The Gut Microbiome Alterations and Inflammation-driven Pathogenesis of Alzheimer's Disease

Abstract

Recent scientific discoveries underscore the vital role of the gut microbiota in bidirectional communication with the brain, suggesting that the human gut microbiota may serve as a “second brain” with implications for neurodegenerative disorders like Alzheimer’s Disease (AD). Although human-associated microbial communities are generally stable, common activities, such as antibiotics and high-fat diets, can disrupt them persistently. These enteric bacteria, encompassing commensal and pathogenic microorganisms, significantly influence immune function, brain development, and behavior. They can produce neurotransmitters, neuromodulators, and amyloids. Brain damage mechanisms leading to dementia and AD start with dysbiosis in the intestinal microbiome, causing local and systemic inflammation and disrupting the gut-brain axis.

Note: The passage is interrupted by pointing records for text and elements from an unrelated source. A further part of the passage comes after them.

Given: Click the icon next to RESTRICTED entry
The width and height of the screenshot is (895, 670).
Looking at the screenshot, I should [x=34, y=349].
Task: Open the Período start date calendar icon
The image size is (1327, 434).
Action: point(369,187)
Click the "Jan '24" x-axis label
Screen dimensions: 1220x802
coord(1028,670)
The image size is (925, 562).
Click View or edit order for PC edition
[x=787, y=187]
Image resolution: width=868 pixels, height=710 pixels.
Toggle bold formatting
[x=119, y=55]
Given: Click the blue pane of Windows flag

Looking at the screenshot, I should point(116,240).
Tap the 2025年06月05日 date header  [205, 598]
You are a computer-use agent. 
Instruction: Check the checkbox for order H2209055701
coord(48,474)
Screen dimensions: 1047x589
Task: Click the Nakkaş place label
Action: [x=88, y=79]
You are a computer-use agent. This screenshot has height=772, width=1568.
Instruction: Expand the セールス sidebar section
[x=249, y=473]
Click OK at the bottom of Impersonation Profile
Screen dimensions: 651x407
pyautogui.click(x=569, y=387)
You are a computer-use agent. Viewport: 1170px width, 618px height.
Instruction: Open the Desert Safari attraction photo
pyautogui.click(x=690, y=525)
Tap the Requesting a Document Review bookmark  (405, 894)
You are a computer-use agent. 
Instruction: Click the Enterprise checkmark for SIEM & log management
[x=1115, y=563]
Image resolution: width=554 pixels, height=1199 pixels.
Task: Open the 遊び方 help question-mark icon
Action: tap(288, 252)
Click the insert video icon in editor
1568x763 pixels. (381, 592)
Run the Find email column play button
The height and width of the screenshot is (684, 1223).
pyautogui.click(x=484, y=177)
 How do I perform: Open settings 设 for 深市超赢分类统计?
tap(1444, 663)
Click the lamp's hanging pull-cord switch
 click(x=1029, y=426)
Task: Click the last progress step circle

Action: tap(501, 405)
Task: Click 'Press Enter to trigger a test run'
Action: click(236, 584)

This heightened gut permeability allows various bacteria, viruses, and their neuroactive products, like toxic proteins and inflammatory molecules, to invade. The inflammatory-infectious hypothesis of AD, emphasizing the role of the gut microbiome, gains traction over the longstanding amyloid cascade hypothesis. In conclusion, AD’s origin in the gut and its close link to gut microbiota imbalance present a promising avenue for therapeutic intervention. Modulating gut microbiota through personalized diets or beneficial microbiota interventions to alter microbial partners and their products, including amyloid protein, may emerge as a novel AD treatment.